Em enquete realizada com anfitriões da região, mais de 90% declararam que seus imóveis estão fora de condomínios. Isso reduz significativamente o impacto direto da decisão do STJ sobre a maioria dos anfitriões locais.
Nesses casos, não existe assembleia condominial nem convenção coletiva capaz de limitar a locação nos mesmos moldes discutidos pelo tribunal.
Ou seja: proprietários de imóveis independentes continuam podendo oferecer hospedagem por temporada.
Locação por temporada virou peça importante da economia local
Nos últimos anos, a locação por temporada se consolidou como uma modalidade importante para o turismo de Campos do Jordão e da Serra da Mantiqueira.
Além da hospedagem em si, esse modelo movimenta uma cadeia ampla da economia local.

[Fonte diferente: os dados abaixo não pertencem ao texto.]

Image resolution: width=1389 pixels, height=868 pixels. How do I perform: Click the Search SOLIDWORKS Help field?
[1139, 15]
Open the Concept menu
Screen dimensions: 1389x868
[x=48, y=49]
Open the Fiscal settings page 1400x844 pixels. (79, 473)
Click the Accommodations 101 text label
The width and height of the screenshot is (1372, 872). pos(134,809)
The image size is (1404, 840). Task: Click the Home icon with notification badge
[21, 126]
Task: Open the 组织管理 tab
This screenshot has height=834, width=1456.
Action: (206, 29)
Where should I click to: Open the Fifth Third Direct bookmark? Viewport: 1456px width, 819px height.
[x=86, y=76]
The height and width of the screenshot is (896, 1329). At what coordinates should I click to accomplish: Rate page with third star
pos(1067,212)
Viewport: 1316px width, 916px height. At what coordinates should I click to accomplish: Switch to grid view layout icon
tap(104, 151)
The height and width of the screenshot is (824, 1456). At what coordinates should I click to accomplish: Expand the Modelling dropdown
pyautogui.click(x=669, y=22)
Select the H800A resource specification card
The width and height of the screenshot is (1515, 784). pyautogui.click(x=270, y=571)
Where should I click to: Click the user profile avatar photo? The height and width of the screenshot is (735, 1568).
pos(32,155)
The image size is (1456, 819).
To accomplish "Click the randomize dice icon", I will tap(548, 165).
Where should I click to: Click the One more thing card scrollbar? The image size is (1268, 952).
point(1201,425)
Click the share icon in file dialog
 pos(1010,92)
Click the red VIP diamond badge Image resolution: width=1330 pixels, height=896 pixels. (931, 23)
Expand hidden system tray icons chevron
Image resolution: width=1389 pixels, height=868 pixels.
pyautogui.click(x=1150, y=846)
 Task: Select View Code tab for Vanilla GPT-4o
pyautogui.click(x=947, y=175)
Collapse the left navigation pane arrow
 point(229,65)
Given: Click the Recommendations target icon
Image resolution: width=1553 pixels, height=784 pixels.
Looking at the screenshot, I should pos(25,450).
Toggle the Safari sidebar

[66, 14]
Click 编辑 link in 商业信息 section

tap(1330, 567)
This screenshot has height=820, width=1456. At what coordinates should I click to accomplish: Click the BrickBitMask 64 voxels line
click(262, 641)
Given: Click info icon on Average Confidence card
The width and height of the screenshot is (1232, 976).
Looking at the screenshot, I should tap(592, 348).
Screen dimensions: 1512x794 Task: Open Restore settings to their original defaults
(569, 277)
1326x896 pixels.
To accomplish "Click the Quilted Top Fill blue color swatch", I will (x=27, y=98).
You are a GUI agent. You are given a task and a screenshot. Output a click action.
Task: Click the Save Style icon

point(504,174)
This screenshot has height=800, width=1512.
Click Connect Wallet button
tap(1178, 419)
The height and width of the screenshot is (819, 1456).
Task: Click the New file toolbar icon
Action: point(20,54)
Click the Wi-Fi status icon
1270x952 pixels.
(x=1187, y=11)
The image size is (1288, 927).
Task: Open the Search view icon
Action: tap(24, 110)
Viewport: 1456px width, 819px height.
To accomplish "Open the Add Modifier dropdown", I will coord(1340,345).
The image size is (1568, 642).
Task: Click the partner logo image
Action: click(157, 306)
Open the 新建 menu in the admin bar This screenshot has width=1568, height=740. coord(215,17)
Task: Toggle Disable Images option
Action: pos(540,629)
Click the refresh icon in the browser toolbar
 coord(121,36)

Os hóspedes consomem em restaurantes, supermercados, padarias, cafeterias, chocolaterias, farmácias, postos de combustível e atrações turísticas.
A atividade também gera renda para diaristas, profissionais de limpeza, lavanderias, jardineiros, prestadores de manutenção, motoristas e administradores de imóveis.
Em períodos de alta demanda — como inverno, feriados, festivais e eventos — a locação por temporada ajuda inclusive a ampliar a capacidade de hospedagem das cidades turísticas.
O Airbnb foi proibido em Campos do Jordão?
Não.
A decisão do STJ não proíbe o Airbnb em Campos do Jordão nem impede automaticamente a locação por temporada na cidade.
O entendimento trata especificamente de imóveis localizados em condomínios residenciais e reforça o direito dos condomínios de definirem regras próprias sobre esse tipo de hospedagem.
Para imóveis independentes, o cenário permanece mais estável.
O debate, porém, deve crescer nos próximos meses. O avanço das plataformas digitais e o crescimento da locação por temporada vêm levantando discussões sobre turismo, convivência urbana, regulamentação, arrecadação e direito de propriedade em cidades turísticas de todo o Brasil.
Na Serra da Mantiqueira, onde predominam casas e chalés fora de condomínios, a tendência é que o setor continue operando normalmente, mas com atenção maior às regras locais e à profissionalização da atividade.